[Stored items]
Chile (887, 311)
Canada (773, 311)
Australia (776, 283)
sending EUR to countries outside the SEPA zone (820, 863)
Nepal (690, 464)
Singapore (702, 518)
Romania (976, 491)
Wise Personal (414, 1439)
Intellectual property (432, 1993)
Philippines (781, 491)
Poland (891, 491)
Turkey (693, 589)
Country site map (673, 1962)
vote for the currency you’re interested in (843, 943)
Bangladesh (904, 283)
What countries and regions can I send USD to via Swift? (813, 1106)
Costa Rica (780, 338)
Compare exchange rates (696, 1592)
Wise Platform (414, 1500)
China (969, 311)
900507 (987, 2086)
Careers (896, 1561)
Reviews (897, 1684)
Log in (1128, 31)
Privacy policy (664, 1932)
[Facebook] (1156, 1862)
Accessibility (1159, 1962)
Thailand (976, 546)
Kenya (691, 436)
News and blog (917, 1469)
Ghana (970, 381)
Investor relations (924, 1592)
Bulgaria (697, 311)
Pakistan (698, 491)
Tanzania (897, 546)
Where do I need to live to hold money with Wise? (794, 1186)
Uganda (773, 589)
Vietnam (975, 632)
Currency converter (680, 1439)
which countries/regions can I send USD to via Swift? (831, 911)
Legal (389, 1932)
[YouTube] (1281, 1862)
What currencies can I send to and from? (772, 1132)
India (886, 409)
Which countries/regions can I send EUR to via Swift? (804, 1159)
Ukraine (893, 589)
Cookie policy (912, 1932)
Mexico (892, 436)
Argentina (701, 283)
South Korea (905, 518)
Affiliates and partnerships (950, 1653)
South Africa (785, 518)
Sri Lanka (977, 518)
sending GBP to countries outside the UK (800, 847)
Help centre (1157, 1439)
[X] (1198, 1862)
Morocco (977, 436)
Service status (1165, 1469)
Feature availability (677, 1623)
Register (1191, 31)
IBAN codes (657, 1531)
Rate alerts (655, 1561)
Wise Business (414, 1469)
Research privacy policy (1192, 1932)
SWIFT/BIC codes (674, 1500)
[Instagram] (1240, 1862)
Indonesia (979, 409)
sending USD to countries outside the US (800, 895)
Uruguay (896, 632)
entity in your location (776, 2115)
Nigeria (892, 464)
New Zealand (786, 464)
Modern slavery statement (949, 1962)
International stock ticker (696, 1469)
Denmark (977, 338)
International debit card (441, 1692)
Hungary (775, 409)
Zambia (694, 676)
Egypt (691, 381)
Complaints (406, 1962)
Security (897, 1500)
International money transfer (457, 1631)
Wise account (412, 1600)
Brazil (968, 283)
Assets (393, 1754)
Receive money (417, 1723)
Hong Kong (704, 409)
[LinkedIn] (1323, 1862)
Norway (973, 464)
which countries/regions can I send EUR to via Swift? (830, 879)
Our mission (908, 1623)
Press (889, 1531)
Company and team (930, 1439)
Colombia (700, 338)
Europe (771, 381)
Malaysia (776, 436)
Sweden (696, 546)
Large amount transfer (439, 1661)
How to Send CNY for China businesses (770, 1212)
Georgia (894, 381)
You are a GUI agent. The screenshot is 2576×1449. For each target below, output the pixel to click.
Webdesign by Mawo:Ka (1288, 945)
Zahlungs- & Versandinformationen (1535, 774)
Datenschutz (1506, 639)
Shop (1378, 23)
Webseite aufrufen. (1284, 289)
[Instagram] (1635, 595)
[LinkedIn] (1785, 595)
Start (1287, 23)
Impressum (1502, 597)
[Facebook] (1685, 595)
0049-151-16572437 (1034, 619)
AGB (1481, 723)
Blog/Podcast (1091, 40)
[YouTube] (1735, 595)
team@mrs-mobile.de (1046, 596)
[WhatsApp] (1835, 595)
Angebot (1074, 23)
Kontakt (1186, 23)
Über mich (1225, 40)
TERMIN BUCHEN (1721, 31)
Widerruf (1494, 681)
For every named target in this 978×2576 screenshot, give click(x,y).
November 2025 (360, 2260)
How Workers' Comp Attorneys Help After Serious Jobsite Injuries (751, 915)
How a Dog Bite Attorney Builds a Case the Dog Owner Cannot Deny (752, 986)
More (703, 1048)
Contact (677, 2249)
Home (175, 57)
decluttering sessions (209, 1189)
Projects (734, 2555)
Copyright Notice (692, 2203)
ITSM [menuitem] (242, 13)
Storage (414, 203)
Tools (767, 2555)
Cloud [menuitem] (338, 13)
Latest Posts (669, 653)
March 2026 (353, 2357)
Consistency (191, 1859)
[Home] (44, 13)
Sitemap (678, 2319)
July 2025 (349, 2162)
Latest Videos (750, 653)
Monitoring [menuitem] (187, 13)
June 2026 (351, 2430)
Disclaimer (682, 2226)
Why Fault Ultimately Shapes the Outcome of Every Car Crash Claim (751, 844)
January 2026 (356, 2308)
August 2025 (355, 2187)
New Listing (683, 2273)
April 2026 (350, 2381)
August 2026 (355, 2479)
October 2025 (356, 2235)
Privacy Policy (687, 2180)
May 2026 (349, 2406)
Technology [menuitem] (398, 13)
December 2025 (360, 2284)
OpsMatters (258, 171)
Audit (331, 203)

EXERCISE PROMPT: After finding the line that contains "Technology [menuitem] (398, 13)" in the records above, copy that line and each one after it exactly, through the final line.

EXERCISE ANSWER:
Technology [menuitem] (398, 13)
December 2025 (360, 2284)
OpsMatters (258, 171)
Audit (331, 203)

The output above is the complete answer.